## Task goal
Could you output the lines below word for word, omitting the pictures?

## Information
++++
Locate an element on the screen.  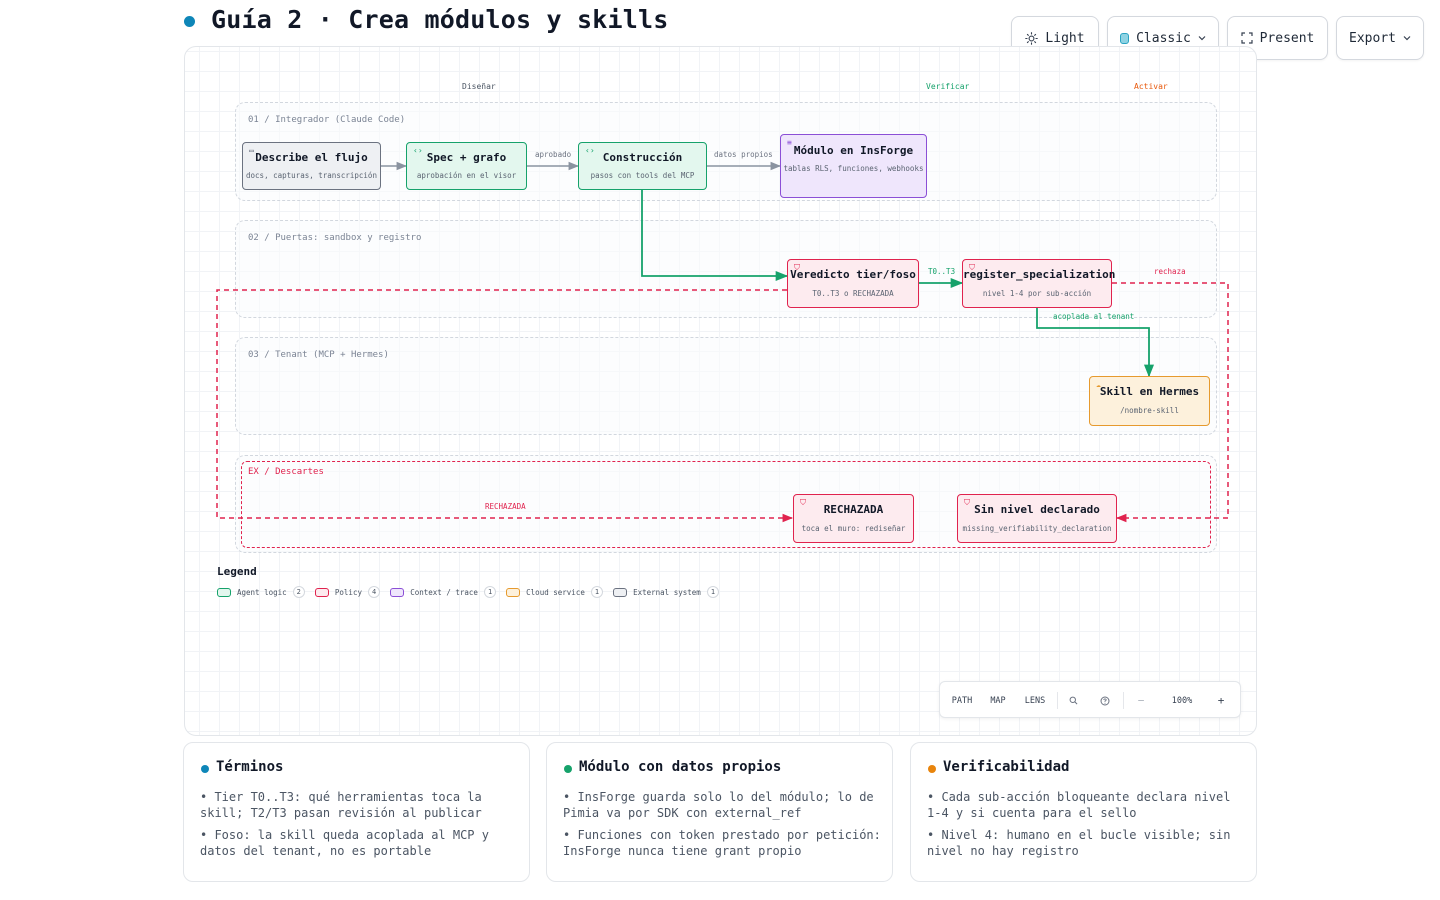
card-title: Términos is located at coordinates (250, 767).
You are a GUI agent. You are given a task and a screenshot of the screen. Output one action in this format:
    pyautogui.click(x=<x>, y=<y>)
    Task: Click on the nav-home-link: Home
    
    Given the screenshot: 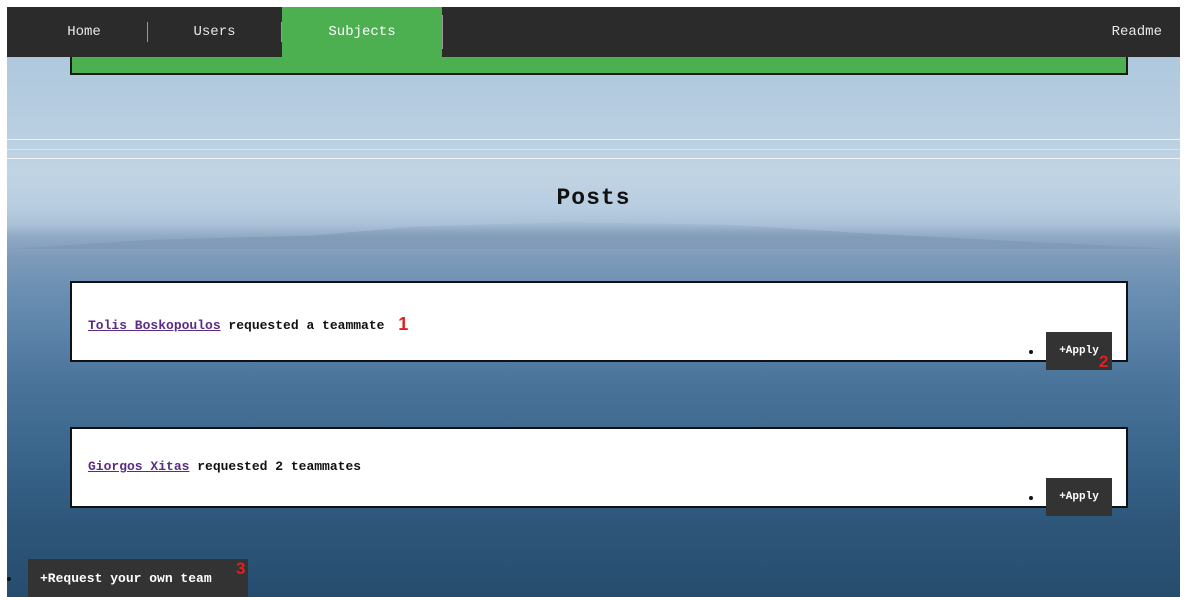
++++
## Exercise output
Locate an element on the screen.  
card-title: Términos is located at coordinates (250, 767).
You are a GUI agent. You are given a task and a screenshot of the screen. Output one action in this format:
    pyautogui.click(x=<x>, y=<y>)
    Task: Click on the nav-home-link: Home
    
    Given the screenshot: 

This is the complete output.